12th November|Commercial Media


The human body is inhabited by hundreds of species of microorganisms, mainly bacteria that live in the gut, which are collectively known as the microbiome. In fact, the number of bacterial cells matches that of human cells, with approximately 1013 each for an average adult . However, the importance of the microbiome comes not only from its numbers, but mainly from its activity. Scientists now see the microbiome as the forgotten organ, with metabolic activity often parallel to that of the liver .

The human gut microbiome co-evolves with the host in a symbiotic relationship. Through our diet we deliver nutrients that help gut microbes to grow, while they in turn produce essential nutrients, such as vitamins and short chain fatty acids, which are essential for our wellbeing.

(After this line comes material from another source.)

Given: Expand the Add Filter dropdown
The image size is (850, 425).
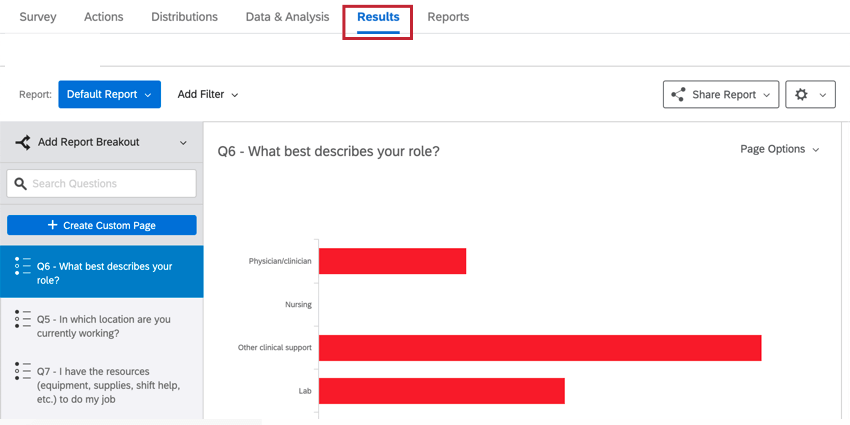Looking at the screenshot, I should pyautogui.click(x=208, y=94).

Over the last decade, research has shown that the microbiome performs an active role in cardiovascular wellbeing and that many metabolic activities are jointly carried out through the cross-talk between our body and the gut microbiome. It is also now known that these microbes can produce certain chemicals to communicate with different parts of our body such as the liver, a network known as the gut microbiome-liver axis, and even the brain, the gut microbiome-brain axis.

Altered microbiomes have been linked to very different health issues, ranging from digestive problems, autoimmune conditions and metabolic diseases to obesity to autism. The discovery that the microbiome is crucial for human wellbeing has changed how scientists understand and manage disease, creating huge interest in finding ways to modulate microbiomes and restore them to normality. Probiotics and prebiotics are the two main dietary strategies in this field.

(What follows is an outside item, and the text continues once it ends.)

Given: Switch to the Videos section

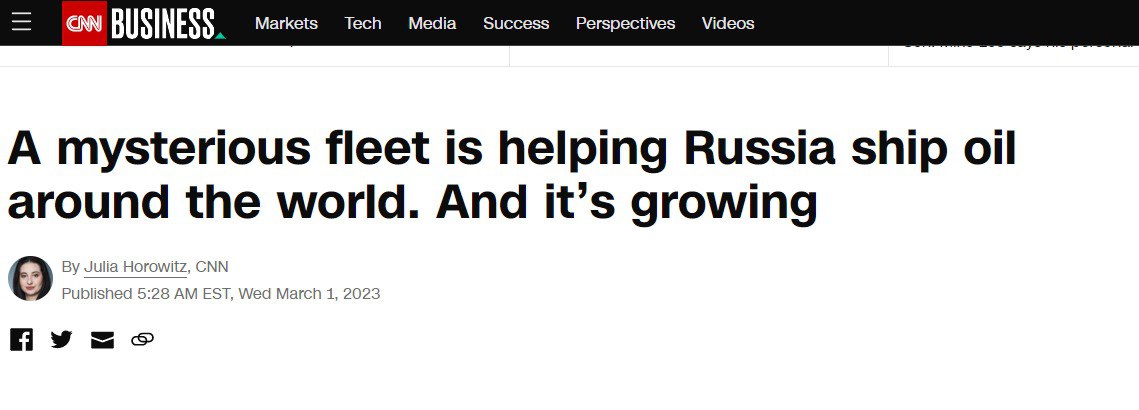Looking at the screenshot, I should coord(728,23).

The first approach provides the gut microbial community with live microbes known as probiotics, whose activity can mediate health benefits. Probiotics have been used for millennia in fermented foods and, at present, most strains have been developed to support general digestive wellness and immunity. Advances in our understanding of the gut microbiome composition and function now enable us to develop probiotic strains with activities that bring specific health advantages, such as Lactobacillus plantarum LPLDL® – a next-generation probiotic capable of modulating the microbiome-liver axis, which is heavily involved in cardiovascular health.

The second strategy centres around providing dietary ingredients selectively utilized by the host microorganisms which confer health benefits, known as prebiotics. Gut microbes are adapted to make use of food ingredients that the human organism cannot, such as fibre, the breakdown of which can have a direct or indirect impact on a large number of intestinal microbiome members. The key feature of prebiotics, however, is specificity – stimulating the growth and activity of only those microbes that can help the human host. Achieving true selectivity in an ecosystem as complex as the human gut is difficult, which is evident in the common occurrence of gastrointestinal side effects upon prebiotic ingestion, and the reason why prebiotic precision is key in ensuring only targeted microbes are enhanced. LPGOS® from OptiBiotix is an example of selective microbiome focus, a galactooligosaccharide (GOS) specifically targeting L. plantarum LPLDL® with the capacity to enhance its metabolic activity and growth within the gut microbiome.

Harnessing the microbiome is the next frontier in human health, the full potential of which we are only starting to discover. Probiotics and prebiotics are amongst the most promising dietary approaches for gut microbiome modulation, with specificity in their mode of action and wellbeing benefits key to pushing the boundaries of disease management.